59

Linkoping, March and onwards

Jerry rubs against the walls of a room illuminated by the one hundred and three candles in the chandelier suspended five metres above his head. The stones are irregular and rough against his chest and back, like the surface of some as yet unexplored hostile planet.

The painting of the man and woman with the suncream is hanging in front of him.

The rooms of the castle. One after the other.

The telephones. She’s only a phone call away. He sits beneath his paintings and chants the number like a mantra.

It never occurs to him that she might be angry about what he has done, that she might think he has torn her family’s history from their hands.

But he never dials her number. Instead he throws himself into the practical business that comes with a property like this, sorting out the tenant farmers, and labourers of all different trades, visiting the whores he finds on the Internet, even in Linkoping, often middle-aged women with an unnaturally high sex-drive who may as well make a bit of money from satisfying their lust. He considers calling the young solicitor he bedded when the contracts were signed, but thinks that things might get a bit too close to home if he did that.

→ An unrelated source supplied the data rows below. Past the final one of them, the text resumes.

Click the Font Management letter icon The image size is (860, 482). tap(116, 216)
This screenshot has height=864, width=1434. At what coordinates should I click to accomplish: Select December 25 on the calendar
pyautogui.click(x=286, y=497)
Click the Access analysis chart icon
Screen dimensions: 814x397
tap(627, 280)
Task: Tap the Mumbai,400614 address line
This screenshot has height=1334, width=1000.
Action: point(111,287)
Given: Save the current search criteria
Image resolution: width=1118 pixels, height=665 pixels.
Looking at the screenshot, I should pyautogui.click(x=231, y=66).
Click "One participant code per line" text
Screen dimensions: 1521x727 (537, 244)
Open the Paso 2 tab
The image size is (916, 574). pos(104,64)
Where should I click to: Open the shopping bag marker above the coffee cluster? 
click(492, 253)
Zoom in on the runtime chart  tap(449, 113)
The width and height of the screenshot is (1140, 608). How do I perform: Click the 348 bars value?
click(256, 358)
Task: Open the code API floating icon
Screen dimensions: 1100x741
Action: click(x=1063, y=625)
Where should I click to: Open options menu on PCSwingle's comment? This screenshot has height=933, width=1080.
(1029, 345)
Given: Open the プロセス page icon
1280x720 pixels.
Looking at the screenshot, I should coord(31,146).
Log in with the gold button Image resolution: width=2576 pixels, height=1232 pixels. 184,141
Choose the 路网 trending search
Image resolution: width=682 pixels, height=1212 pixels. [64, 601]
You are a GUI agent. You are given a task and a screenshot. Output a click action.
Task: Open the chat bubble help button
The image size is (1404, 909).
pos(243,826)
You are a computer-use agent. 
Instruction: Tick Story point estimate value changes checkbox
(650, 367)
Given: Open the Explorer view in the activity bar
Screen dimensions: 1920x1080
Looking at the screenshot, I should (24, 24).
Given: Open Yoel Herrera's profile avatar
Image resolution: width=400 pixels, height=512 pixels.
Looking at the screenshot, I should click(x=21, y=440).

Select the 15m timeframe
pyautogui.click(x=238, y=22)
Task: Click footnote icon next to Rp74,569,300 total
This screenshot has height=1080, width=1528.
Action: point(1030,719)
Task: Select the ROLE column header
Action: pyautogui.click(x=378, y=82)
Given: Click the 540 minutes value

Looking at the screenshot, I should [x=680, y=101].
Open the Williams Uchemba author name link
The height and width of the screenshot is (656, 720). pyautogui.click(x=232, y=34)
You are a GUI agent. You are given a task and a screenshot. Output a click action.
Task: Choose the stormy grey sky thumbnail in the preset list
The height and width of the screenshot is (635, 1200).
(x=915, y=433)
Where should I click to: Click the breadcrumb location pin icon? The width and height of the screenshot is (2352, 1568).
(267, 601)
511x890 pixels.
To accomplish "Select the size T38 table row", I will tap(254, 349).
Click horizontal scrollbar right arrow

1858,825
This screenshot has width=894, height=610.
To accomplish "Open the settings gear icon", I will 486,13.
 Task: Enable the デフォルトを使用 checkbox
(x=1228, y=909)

Some evenings and mornings he heads out into the estate. Drives through the black landscape, past houses and trees and fields, the field that seems to encompass the three beings that he is: past, present, and whatever is to come tomorrow.

He imagines he can see green light streaming from the moat and has green lanterns installed along it, as a response to the optical phenomenon down in the water.

He stands on the other side of the door, resting inside himself, waiting for a call, for a car he wants to come and pull up in front of the castle, but which never arrives. He stands still, takes detours around the love he can never bring himself to open up to for a second time. That is the fear he can never conquer.

Instead he receives a letter through the post. Handwritten.

He reads the letter at the kitchen table, early one morning that autumn, when the skies have opened and seem to be raining corrosive acid onto the world of men.

He folds the letter, thinking that he needs to deal with this, cauterise it once and for all.